··· DATA FOR ANALYSIS

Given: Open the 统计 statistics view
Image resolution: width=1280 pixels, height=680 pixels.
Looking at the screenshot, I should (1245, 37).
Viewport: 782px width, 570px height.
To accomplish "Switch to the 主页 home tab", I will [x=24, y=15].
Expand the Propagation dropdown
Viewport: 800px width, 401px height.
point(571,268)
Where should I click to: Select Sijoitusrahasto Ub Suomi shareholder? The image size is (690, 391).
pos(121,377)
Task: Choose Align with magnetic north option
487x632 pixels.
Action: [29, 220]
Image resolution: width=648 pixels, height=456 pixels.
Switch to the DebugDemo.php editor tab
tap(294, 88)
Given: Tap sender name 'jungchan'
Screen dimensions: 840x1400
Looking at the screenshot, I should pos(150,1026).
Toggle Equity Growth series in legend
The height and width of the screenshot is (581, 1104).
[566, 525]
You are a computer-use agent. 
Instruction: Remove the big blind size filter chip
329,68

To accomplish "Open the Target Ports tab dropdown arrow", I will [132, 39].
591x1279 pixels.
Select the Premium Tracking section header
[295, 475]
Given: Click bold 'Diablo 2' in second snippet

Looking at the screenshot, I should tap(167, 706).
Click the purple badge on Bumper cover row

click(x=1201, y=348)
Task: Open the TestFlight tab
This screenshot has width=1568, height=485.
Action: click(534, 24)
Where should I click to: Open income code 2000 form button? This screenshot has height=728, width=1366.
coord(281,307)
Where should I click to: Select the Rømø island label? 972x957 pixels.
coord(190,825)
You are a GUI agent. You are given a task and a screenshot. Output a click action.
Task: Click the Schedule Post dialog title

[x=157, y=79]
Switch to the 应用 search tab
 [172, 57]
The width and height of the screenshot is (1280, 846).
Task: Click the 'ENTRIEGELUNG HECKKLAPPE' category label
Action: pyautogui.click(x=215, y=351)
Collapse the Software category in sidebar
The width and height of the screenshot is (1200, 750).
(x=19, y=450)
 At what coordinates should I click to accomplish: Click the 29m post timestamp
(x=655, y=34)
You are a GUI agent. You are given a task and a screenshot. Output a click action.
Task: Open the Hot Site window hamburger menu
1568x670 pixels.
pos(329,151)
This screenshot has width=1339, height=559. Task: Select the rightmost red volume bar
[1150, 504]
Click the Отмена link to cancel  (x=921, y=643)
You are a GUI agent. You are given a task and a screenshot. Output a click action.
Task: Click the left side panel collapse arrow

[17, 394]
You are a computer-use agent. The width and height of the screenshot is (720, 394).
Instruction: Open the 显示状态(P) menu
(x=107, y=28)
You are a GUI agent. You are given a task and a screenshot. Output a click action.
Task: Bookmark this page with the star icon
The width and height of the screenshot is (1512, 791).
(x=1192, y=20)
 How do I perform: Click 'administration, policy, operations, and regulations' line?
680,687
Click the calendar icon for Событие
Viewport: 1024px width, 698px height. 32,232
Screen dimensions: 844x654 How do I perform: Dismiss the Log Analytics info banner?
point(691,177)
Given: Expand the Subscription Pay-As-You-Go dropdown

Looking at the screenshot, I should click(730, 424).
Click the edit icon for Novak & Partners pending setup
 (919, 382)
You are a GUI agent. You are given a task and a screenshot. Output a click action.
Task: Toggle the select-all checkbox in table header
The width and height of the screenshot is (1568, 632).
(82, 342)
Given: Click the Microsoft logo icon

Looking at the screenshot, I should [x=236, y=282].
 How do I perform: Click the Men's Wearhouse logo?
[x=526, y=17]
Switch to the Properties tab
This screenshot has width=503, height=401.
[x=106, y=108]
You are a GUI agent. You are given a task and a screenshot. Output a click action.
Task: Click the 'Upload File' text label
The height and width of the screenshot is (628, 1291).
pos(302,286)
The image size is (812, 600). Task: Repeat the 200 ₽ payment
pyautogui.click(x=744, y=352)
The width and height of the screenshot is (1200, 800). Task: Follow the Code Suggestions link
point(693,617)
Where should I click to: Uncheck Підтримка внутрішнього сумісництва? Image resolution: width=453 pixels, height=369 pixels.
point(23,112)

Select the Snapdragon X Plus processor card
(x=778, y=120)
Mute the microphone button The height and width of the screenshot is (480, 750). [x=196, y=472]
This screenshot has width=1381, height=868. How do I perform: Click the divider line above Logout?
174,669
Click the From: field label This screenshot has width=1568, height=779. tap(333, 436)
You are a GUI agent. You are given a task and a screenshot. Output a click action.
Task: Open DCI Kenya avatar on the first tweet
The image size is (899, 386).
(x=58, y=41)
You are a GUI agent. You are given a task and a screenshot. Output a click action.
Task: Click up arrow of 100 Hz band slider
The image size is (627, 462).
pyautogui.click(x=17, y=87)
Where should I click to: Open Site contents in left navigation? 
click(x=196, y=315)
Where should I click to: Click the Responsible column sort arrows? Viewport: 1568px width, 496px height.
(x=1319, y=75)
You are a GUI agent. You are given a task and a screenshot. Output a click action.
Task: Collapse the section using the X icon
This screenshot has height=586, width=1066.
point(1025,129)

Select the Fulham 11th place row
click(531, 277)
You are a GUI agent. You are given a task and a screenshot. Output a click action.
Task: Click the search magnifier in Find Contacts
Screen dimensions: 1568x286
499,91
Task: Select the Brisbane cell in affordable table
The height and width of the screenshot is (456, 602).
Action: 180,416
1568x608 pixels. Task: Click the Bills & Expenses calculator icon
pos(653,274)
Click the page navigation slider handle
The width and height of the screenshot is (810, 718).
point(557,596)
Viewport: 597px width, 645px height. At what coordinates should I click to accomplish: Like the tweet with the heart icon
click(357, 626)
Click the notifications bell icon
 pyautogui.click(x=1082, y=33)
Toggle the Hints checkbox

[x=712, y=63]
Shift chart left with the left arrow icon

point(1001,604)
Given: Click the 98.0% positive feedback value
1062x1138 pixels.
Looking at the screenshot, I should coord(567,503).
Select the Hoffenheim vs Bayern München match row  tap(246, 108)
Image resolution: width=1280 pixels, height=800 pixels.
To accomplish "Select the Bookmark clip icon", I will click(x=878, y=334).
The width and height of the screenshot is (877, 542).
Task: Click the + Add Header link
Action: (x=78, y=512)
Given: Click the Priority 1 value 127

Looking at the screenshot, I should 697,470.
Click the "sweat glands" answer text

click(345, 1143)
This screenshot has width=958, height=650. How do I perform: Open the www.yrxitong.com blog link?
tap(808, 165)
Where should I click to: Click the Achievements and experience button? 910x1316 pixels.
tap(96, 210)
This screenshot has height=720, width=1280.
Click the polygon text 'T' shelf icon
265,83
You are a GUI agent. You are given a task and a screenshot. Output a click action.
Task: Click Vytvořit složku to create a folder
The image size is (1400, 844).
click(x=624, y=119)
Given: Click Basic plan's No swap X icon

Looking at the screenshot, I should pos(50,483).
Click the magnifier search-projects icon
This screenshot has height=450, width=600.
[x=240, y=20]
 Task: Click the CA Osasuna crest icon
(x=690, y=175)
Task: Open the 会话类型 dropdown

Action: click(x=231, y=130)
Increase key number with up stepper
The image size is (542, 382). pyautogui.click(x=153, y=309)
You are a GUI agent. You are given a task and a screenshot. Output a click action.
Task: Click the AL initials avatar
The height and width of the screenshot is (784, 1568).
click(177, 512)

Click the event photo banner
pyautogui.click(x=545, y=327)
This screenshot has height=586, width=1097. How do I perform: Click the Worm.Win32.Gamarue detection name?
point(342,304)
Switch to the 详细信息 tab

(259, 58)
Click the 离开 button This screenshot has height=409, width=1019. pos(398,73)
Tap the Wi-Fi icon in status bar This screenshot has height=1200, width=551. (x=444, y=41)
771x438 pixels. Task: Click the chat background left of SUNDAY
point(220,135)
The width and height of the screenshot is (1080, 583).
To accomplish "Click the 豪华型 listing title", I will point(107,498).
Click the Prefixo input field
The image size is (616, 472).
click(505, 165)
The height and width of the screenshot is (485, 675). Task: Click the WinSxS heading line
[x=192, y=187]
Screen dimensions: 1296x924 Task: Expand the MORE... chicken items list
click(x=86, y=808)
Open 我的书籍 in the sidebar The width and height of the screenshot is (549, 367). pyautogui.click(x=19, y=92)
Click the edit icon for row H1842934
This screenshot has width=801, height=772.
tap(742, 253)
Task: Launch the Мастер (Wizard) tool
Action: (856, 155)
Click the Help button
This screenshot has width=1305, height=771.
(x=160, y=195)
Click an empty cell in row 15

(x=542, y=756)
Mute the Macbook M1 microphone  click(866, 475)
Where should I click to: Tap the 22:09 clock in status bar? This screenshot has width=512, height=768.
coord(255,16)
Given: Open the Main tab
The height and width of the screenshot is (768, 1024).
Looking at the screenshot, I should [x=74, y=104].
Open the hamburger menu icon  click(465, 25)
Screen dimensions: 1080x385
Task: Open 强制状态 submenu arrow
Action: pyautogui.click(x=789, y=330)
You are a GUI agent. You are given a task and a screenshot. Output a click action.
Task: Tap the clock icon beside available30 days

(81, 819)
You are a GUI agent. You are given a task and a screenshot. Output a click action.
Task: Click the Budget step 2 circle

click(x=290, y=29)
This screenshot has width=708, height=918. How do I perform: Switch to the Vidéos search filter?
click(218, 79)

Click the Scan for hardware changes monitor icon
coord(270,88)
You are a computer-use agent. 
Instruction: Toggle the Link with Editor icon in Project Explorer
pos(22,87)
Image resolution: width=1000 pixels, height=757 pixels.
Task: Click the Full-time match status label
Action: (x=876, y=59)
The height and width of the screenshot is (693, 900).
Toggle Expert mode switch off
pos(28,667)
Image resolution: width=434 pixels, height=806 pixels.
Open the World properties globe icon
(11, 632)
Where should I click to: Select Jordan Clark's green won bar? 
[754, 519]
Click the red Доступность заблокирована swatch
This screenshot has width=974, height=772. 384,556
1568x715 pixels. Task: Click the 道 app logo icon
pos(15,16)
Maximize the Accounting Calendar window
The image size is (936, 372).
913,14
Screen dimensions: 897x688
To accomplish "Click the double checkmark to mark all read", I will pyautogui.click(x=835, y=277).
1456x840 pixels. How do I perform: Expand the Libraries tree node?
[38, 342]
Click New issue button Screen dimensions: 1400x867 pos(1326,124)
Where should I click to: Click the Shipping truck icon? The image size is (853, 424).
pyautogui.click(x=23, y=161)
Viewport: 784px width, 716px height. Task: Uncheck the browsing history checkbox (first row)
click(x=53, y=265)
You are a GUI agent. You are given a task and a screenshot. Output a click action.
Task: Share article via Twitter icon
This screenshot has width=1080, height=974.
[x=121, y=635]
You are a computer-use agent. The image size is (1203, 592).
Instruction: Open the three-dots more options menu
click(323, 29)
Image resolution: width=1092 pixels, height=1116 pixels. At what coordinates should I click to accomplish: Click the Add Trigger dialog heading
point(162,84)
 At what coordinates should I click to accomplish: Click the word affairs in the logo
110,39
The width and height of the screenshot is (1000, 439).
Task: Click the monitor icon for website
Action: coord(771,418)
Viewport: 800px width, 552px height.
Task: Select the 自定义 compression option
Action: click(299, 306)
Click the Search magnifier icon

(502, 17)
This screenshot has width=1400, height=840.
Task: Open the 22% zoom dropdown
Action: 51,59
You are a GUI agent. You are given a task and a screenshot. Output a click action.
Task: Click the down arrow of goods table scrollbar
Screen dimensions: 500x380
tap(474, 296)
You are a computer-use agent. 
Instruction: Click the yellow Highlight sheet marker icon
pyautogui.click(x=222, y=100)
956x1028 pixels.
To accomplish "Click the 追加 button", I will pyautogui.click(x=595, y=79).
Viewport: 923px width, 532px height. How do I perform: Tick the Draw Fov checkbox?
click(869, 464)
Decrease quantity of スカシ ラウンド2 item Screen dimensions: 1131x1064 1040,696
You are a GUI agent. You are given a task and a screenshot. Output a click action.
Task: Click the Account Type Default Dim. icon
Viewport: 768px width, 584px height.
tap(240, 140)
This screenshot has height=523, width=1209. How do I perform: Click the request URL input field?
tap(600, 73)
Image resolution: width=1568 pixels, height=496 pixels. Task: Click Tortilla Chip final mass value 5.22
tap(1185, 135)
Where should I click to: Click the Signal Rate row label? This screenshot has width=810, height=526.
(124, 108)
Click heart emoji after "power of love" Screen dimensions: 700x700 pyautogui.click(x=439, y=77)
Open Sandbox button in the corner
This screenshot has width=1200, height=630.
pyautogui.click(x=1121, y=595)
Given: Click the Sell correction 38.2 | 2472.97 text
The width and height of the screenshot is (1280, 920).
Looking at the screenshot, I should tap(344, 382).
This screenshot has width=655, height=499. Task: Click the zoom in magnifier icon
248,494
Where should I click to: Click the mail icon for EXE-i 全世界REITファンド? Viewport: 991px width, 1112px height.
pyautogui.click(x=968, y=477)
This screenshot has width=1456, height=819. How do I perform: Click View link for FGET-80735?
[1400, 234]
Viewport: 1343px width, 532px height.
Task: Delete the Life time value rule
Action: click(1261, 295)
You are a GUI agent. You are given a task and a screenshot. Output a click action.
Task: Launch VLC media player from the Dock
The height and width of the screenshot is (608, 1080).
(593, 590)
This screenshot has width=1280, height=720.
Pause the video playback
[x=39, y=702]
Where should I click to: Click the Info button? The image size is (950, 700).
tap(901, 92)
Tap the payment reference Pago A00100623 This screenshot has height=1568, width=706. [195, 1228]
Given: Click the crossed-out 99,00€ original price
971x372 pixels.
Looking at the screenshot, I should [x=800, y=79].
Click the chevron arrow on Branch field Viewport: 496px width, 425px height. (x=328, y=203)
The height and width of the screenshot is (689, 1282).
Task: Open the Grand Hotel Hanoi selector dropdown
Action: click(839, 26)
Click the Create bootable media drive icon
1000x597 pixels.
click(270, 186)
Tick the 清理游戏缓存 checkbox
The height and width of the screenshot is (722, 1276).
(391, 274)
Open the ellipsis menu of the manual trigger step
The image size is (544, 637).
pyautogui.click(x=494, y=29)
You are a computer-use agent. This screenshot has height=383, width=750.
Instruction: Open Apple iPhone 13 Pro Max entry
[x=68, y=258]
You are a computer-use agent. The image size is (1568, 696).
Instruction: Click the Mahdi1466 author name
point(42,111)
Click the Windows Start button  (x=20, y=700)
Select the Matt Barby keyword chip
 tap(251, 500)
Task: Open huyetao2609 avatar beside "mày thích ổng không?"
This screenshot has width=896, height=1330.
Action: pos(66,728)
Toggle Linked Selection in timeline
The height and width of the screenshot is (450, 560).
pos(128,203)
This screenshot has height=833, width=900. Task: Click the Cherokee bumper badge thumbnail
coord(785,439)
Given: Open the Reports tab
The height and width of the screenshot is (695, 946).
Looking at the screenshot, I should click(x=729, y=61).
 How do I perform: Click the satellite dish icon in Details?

······

**WORK ITEM:** Your task is to set down exactly the lines from the line containing "Click the Windows" to the end of the data above, including both ends.

**SOLVED PROBLEM:**
Click the Windows Start button  (x=20, y=700)
Select the Matt Barby keyword chip
 tap(251, 500)
Task: Open huyetao2609 avatar beside "mày thích ổng không?"
This screenshot has width=896, height=1330.
Action: pos(66,728)
Toggle Linked Selection in timeline
The height and width of the screenshot is (450, 560).
pos(128,203)
This screenshot has height=833, width=900. Task: Click the Cherokee bumper badge thumbnail
coord(785,439)
Given: Open the Reports tab
The height and width of the screenshot is (695, 946).
Looking at the screenshot, I should click(x=729, y=61).
 How do I perform: Click the satellite dish icon in Details?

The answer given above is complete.